MARIA THE BIG LESBIAN
Show's septuagenarian aunt (who, incidentally, has recently been crowned Miss Senior Citizen both for our town and for the state of São Paulo, with the Miss Senior Citizen Brazil contest taking place in Natal early next year) organised the first of what will inevitably be many parties on Saturday night, a typical affair which followed the usual pattern - everybody standing around eating with relish, everybody standing around drinking in moderation, then everybody dancing with total abandon.
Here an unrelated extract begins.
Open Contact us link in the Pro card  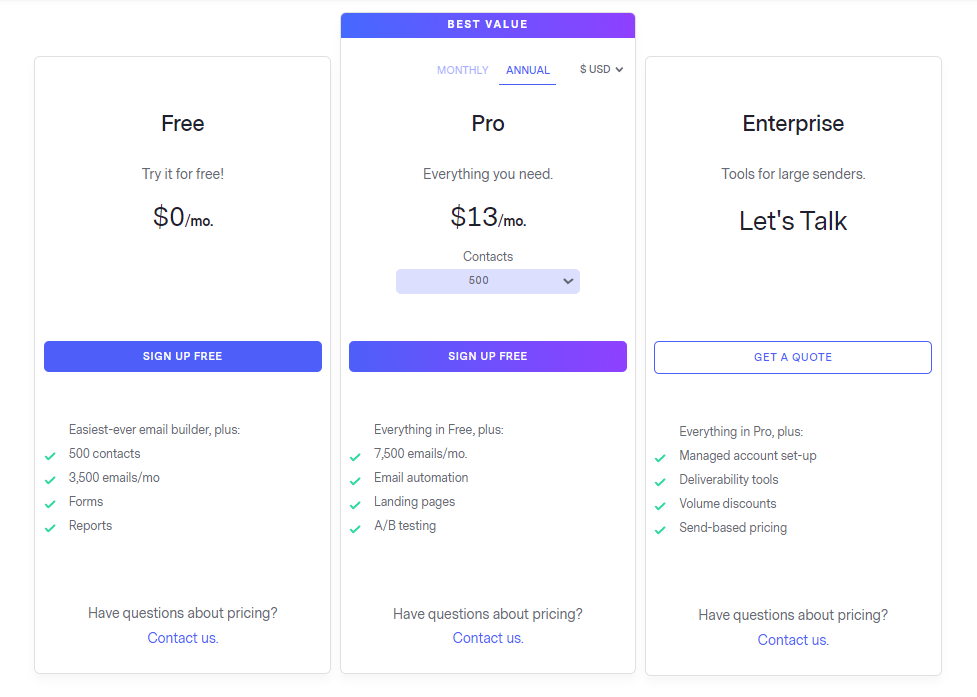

To be honest, I wasn't really in a party mood (something Show was quick to point out to me from between clenched teeth), but I have to admit that my back's still giving me jip from my entry into the collective hysteria into which Brazilian galas invariably descend. It was when the DJ (Show's aunt) put on the Marchinhas de Carnaval things really got going. The lyrics hark back to an earlier, stranger time, with such classic lines as:
Mamãe eu quero,
Mamãe eu quero,
Mamãe eu quero mamar
Mother I want to,
Mother I want to,
Mother I want to breast feed
and the delightfully non-PC “Maria the Big Lesbian”:
Maria sapatão, sapatão, sapatão,
De dia é Maria,
De noite é João.
Maria the big lezzer, big lezzer, big lezzer,
By day she's Maria,
At night she's John
continuing in a similar vein,
Olha a cabeleira do Zezé,
Será que ele é?
Será que ele é?
Bicha! (everybody shouting)
Look at Zezé's hair,
Do you reckon he is?
Do you reckon he is?
Poofter! (everybody shouting)
Ah the innocence of past epochs.
I am consistently amazed at how Brazilians manage to do parties, family gatherings, in fact anything collective, with such genuine joy. All the grandmothers were dancing. A mother was dancing with a sleeping babe in her arms. Even an ex-con with a history of violence was getting it on.
It's a far cry from British assemblages, where only the youngest and least self-conscious / drunkest venture into the limelight. I once had a girlfriend who recounted how her Irish father used to ruin her chances at every wedding reception by suddenly appearing in front of her performing his own unique Irish dance, arms firmly clamped to his sides, all frenzied kicking and hopping, this in the days long before Michael Flatley made such practices hugely profitable / socially acceptable.
I could be on a different planet. And I'm rather glad of that.